El piso de Von Greis estaba en la tercera planta de un elegante edificio. No había señal alguna de un portero, así que subí directamente. Llamé con el picaporte y esperé. Después de un par de minutos, me incliné para mirar por el buzón. Con gran sorpresa me encontré con que la puerta se abría al empujar hacia atrás la pestaña del buzón.

No necesité mi gorro de explorador para darme cuenta de que el sitio había sido registrado de arriba abajo. El parqué del largo recibidor estaba cubierto de libros, papeles, sobres y carpetas vacías, así como una buena cantidad de cristales rotos que procedían de las puertas de una gran librería.

Crucé un par de puertas y me detuve en seco al oír el roce de una silla en una de las habitaciones que había delante de mí. Instintivamente eché mano a la pistola. Por desgracia, seguía en el coche. Iba a coger un pesado sable de caballería que colgaba de la pared cuando oí romperse un cristal bajo el pie de alguien y un doloroso golpe en la nuca me envió a lo más profundo de un agujero en el suelo.

Durante lo que me parecieron horas, aunque sólo debieron de ser unos minutos, me quedé en el fondo de un profundo pozo. Luchando por recuperar el sentido, sentí algo en el bolsillo, y luego una voz que llegaba de muy lejos. Luego noté cómo alguien me levantaba cogiéndome por los brazos, me arrastraba un par de kilómetros y me metía la cara debajo de una cascada.

Sacudí la cabeza y levanté una mirada bizqueante hacia el hombre que me había golpeado. Era casi un gigante con un montón de boca y mejillas, como si las hubiera rellenado con un par de rebanadas de pan. Llevaba una camisa alrededor del cuello, pero era del tipo que uno encontraba en el sillón de una barbería, y era la clase de cuello que tendría que estar uncido a un arado. Las mangas de su chaqueta estaban rellenas con varios kilos de patatas, y acababan prematuramente, revelando unas muñecas y unos puños del tamaño y color de dos langostas hervidas. Respirando profundamente, sacudí la cabeza con mucho dolor. Me senté lentamente, sujetándome el cuello con las dos manos.

—Joder, ¿con qué me has golpeado? ¿Con un trozo de vía de tren?

—Lo siento —dijo mi atacante—, pero cuando vi que ibas a coger el sable, decidí frenarte un poco.

—Supongo que he tenido suerte de que no decidieras noquearme, porque si no...

Señalé con la cabeza mis papeles, que estaban en las enormes zarpas del gigante.

—Parece que sabes quién soy. ¿Te importa decirme quién eres? Me parece como si debiera conocerte.

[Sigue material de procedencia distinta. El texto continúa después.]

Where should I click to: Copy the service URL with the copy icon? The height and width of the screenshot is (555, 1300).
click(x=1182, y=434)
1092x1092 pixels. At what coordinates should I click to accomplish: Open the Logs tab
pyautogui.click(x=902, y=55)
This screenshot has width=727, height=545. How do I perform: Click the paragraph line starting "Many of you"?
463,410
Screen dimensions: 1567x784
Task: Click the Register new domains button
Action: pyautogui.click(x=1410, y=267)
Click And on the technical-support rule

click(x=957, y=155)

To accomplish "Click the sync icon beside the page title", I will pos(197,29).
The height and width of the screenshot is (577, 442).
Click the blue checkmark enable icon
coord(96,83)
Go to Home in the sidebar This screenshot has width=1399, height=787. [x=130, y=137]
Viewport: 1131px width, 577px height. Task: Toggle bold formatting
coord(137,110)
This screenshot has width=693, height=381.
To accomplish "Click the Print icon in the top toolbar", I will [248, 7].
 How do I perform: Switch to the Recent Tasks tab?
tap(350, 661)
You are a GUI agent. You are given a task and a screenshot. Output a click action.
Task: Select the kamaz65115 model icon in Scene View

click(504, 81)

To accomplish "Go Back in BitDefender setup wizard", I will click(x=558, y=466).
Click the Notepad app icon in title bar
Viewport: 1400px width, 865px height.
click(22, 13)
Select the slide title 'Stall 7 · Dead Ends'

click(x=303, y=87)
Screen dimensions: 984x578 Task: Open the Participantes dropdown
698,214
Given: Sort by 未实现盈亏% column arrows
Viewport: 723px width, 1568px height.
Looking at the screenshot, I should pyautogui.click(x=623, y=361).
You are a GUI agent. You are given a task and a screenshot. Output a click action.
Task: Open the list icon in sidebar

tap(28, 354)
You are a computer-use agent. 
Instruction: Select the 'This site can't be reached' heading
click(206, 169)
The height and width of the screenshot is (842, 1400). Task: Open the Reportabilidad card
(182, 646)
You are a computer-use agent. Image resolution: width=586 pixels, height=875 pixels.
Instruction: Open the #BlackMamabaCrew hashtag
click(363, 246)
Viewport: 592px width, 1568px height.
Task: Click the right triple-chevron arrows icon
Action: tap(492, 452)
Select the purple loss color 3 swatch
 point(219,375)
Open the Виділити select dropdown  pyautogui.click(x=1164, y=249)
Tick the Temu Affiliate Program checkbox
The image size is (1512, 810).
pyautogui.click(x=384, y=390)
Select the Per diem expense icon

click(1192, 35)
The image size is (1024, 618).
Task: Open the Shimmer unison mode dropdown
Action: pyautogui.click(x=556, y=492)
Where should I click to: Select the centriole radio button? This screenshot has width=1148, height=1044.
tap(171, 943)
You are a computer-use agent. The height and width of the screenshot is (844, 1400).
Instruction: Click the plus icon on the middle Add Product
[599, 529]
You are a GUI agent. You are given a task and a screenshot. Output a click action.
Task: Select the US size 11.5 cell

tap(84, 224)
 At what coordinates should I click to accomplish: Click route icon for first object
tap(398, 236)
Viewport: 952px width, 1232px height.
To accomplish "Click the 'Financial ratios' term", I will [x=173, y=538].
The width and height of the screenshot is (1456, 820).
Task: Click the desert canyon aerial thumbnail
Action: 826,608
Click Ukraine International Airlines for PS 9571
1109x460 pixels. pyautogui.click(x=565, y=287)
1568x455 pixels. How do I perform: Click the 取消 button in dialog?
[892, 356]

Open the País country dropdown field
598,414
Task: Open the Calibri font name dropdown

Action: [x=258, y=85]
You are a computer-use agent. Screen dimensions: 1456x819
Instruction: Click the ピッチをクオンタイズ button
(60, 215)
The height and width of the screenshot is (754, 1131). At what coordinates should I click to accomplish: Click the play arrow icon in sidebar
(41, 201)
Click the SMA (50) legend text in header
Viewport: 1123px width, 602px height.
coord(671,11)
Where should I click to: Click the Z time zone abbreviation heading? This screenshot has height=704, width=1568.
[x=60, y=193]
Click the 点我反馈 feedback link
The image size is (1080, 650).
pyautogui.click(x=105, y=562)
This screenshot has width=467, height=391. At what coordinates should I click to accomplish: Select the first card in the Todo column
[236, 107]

—Rienacker, Wolf Rienacker. Gestapo. Antes eras un poli, ¿verdad? En el Alex.

—Exacto.

—Y ahora eres un olisqueador. ¿Qué te ha traído hasta aquí?

—Buscaba a Herr Von Greis.

Eché una mirada por la habitación. Había mucho desorden, pero no parecía que faltaran muchas cosas. Un centro de mesa de plata, inmaculado, descansaba en el aparador, cuyos cajones estaban tirados por el suelo; había varias docenas de óleos apoyados en la pared, en pulcras filas. Estaba claro que quienquiera que hubiera registrado la casa no iba detrás del botín usual, sino de algo en particular.

—Comprendo —asintió lentamente—. ¿Sabes a quién pertenece este piso?

Me encogí de hombros.

—Supongo que a Herr Von Greis.

Rienacker sacudió aquella cabeza suya, grande como un cubo.

—Sólo parte del tiempo. No, el apartamento es propiedad de Hermann Goering. Pocas personas lo saben, muy pocas.

Encendió un cigarrillo y me lanzó el paquete. Encendí uno y fumé, agradecido. Observé que me temblaba la mano.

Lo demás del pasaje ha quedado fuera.